Wesley dragged his hand back over his head, then said slowly, “Yes, it’s my best chance. But what if he has a vision?”

“My crew. Kickin’ some demon ass. Havin’ me askin’ for help. I’ll check with Rondell tomorrow, but I know ‘em just fine. Where you gonna go?”

“Um. I think San Diego. The museums should keep me occupied.”

“ ‘n’ the zoo.”

Wesley shook his head. “I wouldn’t have gone even before…” A gesture towards Angel’s door. “I can never forget that they’re locked in.”

“Yeah. Course. You’ll call in the evening? Tell me ‘bout the museums. All you been doin’.” Smiling: “Pretend you’re missin’ me?” Knowing Wesley wouldn’t have to pretend, but curious how Wesley would say it.

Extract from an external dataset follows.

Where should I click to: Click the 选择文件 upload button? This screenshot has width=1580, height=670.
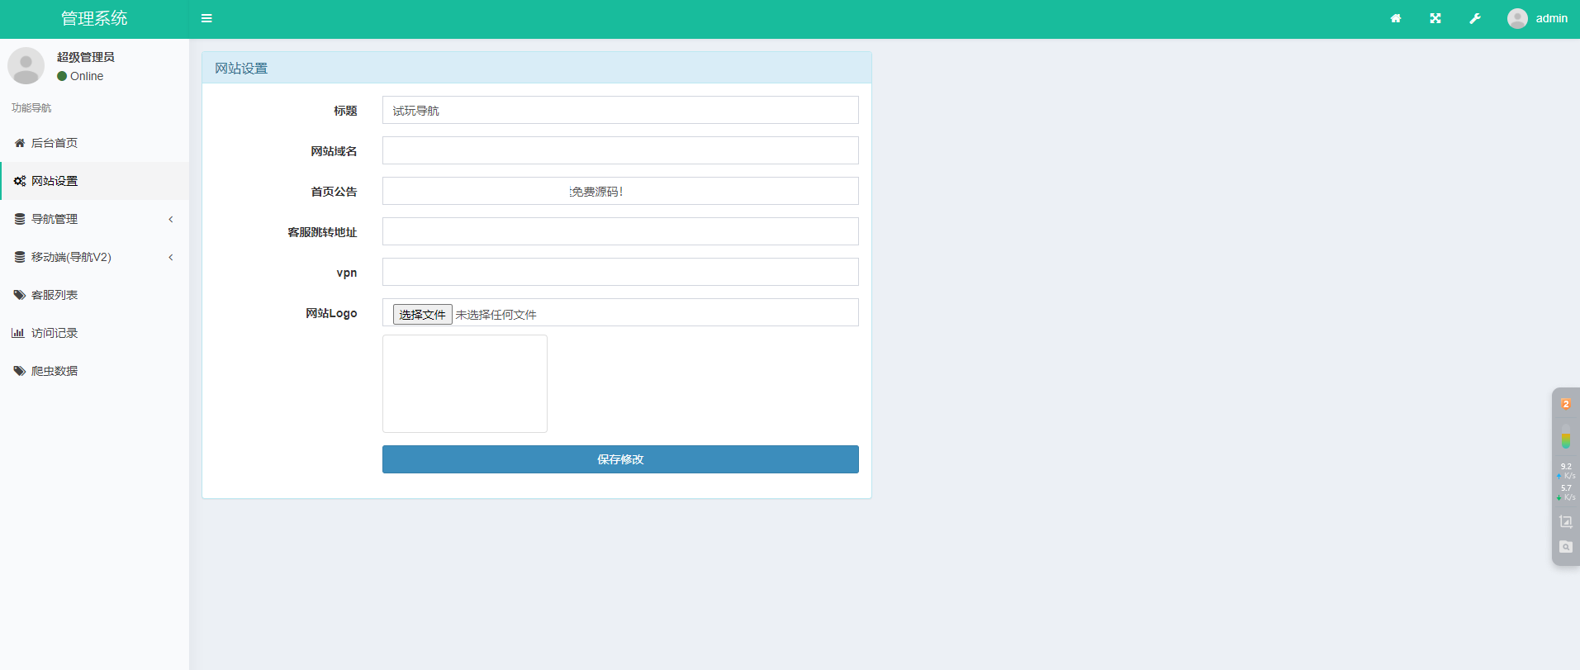[x=422, y=315]

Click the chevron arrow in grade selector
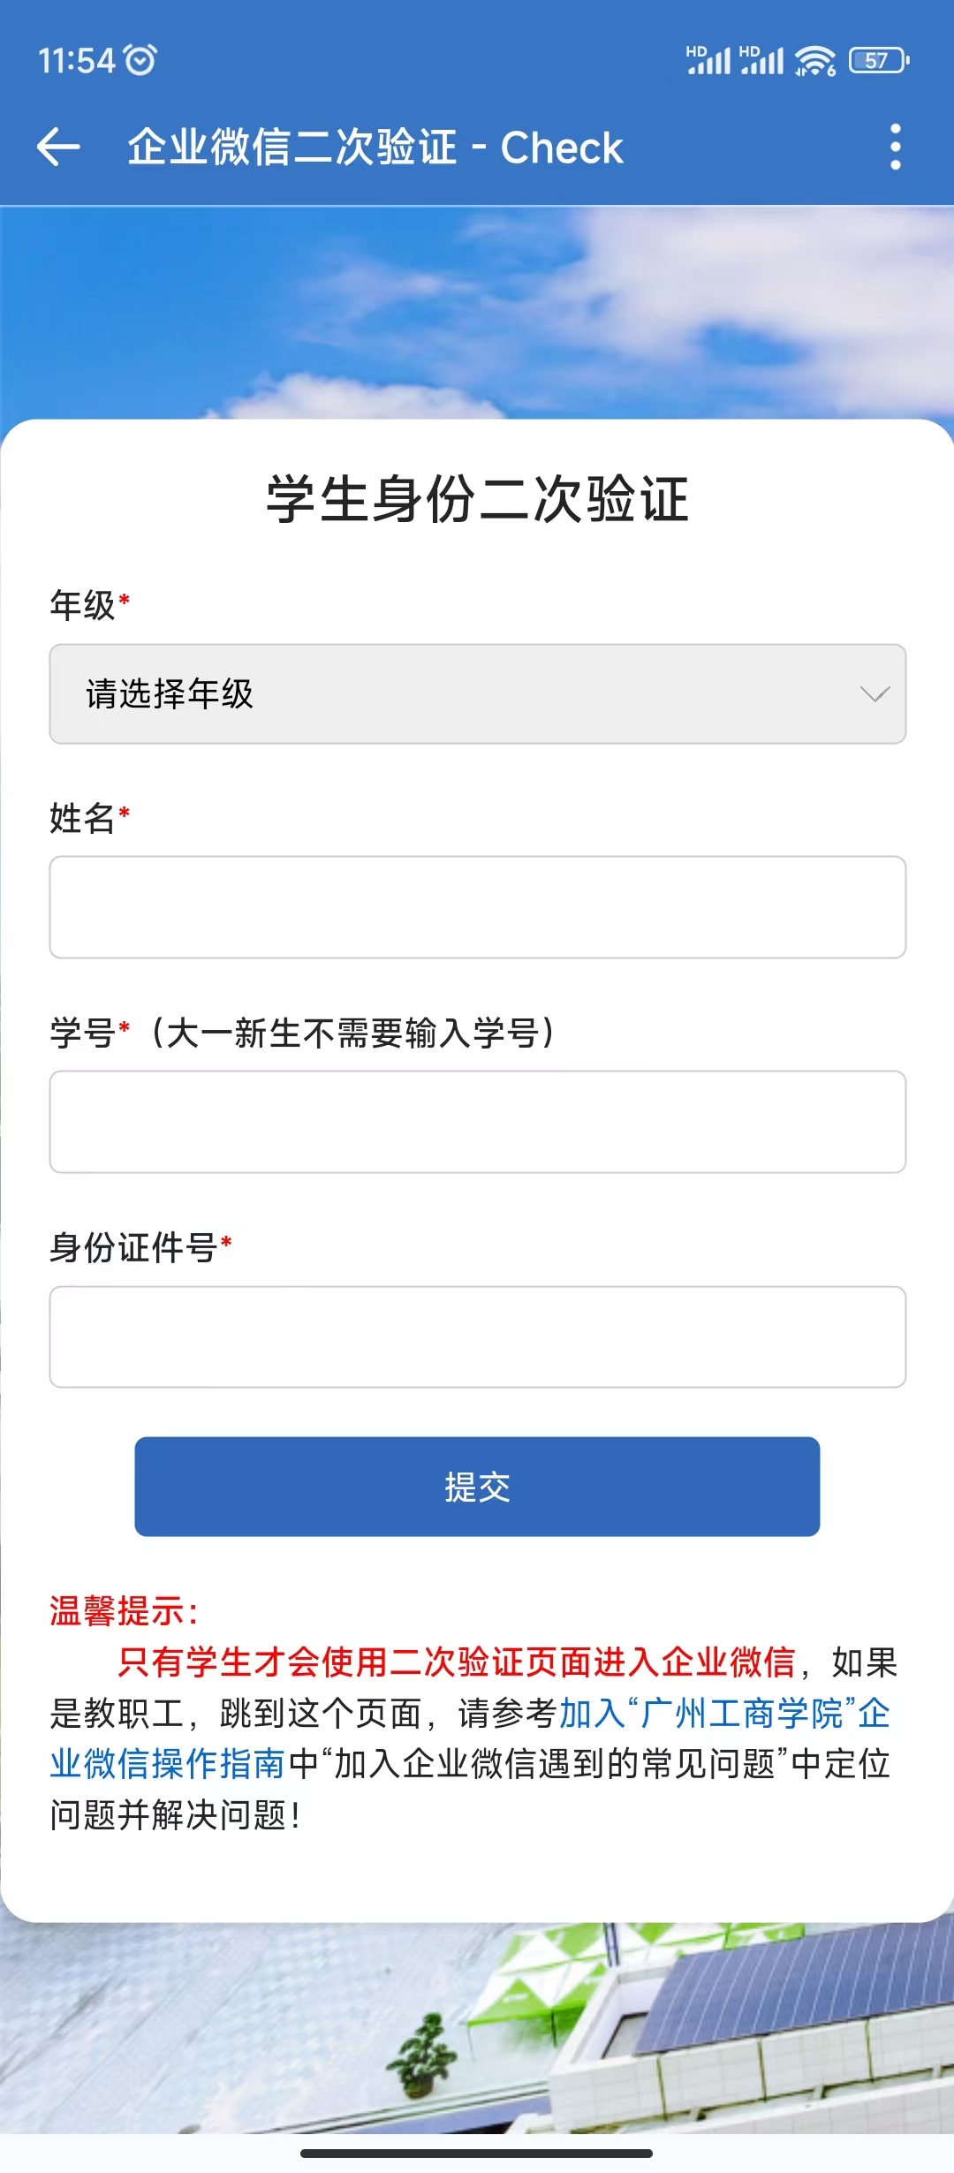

Wesley slept with the receiver turned off that night, and he did sleep, and in the morning he shaved. Angel was in hell first thing on Saturday morning, but quiet, and Wesley was able to feed him and say goodbye to him. Gunn carried Wesley’s backpack down to the car, helped Wesley put the top down, and was startled and then delighted when Wesley turned the embrace by the door into a kiss, and not a short kiss; there was no one to see, but still, they were definitely in public.

After the kiss, Wesley held Gunn even tighter, then whispered in Gunn’s ear: “My love. My love. I’ll be more worth living with when I come back. I promise.”

“Wes. We all will. And you weren’t – Was difficult to watch, that’s all.”

Gunn stood on the sidewalk looking in the direction the car had gone, until it must have been halfway to the 110. Then he turned and went up to the apartment, to start finding out what it was like to have sole responsibility for a vampire seer.